Hyperlipidemia is a major cause for the generation of atherosclerosis[18]. Some studies have suggested that lipid metabolism disorder is closely related to the occurrence of severe cerebral arterial stenosis[19, 20]. Hence, hyperlipidemia might be a control target for the prevention of cerebral arterial stenosis[21]. The level of non-high density lipoprotein cholesterol is an independent predictor for the incidence of asymptomatic intracranial arterial stenosis in male patients[22], especially the increase in low density lipoprotein levels was one of the major risk factors for intracranial arterial stenosis[23]. However, according to the current study, hyperlipidemia might be a protective factor for moderately severe intracranial arterial stenosis. The different results may be due to the following reasons. First, different from previous studies, in this study, patients with at least one mild narrow target artery were included but completely healthy or asymptomatic patients with intracranial arterial stenosis were not. Second, previous studies selected single artery stenosis as research subjects. However, multi-branch arterial stenosis is more common in Chinese population, and comprehensive assessment of arterial stenosis will be more accurate. Hence, in this study, 11 narrow target arteries were included.
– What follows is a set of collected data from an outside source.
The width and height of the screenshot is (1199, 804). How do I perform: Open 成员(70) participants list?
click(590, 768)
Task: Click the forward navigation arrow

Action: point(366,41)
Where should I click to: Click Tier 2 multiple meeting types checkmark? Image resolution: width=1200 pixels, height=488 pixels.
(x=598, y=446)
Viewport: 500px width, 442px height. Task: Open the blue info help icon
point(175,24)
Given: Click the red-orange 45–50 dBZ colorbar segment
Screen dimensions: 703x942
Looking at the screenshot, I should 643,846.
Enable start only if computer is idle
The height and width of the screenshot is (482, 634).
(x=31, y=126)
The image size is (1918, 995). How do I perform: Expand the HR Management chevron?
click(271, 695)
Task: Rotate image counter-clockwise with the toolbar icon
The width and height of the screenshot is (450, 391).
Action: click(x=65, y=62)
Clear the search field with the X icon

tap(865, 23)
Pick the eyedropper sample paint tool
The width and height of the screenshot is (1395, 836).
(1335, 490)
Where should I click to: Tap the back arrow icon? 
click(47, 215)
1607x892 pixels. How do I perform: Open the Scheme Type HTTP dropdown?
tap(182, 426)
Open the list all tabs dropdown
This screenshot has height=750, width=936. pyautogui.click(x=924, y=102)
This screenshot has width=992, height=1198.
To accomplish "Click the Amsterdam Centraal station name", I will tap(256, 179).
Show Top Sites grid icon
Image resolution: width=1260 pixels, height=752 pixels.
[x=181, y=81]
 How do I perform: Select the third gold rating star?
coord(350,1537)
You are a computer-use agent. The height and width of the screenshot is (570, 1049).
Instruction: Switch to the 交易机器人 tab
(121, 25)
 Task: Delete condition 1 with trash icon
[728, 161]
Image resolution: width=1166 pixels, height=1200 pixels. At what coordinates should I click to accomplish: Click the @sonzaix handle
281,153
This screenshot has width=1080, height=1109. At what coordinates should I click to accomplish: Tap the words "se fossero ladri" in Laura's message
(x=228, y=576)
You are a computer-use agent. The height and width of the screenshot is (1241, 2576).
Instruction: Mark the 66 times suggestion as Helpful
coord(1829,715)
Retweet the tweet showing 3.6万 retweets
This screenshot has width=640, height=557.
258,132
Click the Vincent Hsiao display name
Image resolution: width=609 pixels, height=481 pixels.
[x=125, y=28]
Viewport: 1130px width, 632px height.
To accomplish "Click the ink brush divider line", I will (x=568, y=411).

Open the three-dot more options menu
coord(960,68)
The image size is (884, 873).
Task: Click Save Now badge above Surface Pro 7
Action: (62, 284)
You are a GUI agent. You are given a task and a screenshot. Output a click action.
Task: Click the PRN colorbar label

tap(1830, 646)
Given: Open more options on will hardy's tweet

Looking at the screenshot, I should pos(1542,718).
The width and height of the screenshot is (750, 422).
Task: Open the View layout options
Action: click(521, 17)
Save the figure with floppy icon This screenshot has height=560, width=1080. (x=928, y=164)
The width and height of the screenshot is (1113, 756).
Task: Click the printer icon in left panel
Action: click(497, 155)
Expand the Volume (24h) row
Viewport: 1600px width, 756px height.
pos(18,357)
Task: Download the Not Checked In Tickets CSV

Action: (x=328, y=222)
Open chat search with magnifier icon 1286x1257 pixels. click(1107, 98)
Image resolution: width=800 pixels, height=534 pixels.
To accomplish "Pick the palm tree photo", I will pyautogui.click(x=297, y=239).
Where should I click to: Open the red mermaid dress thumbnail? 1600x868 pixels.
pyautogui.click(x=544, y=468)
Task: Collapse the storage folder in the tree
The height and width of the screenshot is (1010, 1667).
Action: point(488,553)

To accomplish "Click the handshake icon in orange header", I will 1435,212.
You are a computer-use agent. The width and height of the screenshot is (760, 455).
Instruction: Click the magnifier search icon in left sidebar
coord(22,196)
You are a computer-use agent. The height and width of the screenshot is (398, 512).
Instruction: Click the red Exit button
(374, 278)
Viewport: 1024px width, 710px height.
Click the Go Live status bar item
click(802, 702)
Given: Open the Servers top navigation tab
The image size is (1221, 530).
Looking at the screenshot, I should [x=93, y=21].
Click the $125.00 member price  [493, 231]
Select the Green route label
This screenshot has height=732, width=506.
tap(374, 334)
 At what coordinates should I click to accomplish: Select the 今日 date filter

Third, there are no definite diagnostic criteria for hyperlipidemia. Currently, some studies have shown that statins can reduce the risk of stroke[24, 25]. Therefore, we speculate that in patients with hyperlipidemia, taking statins or other lipid-lowering drugs might delay the progress of intracranial arterial stenosis; however, this should be confirmed further by large sample studies.
In this study, multiple factors related to intracranial arterial stenosis were comprehensively analyzed on the basis of TCD examination results, to provide reliable and useful information for the assessment and control of risk factors of patients with stroke and to reduce the occurrence of ischemic cerebrovascular disease.
Conflict of interests
All contributing authors have no conflict of interests.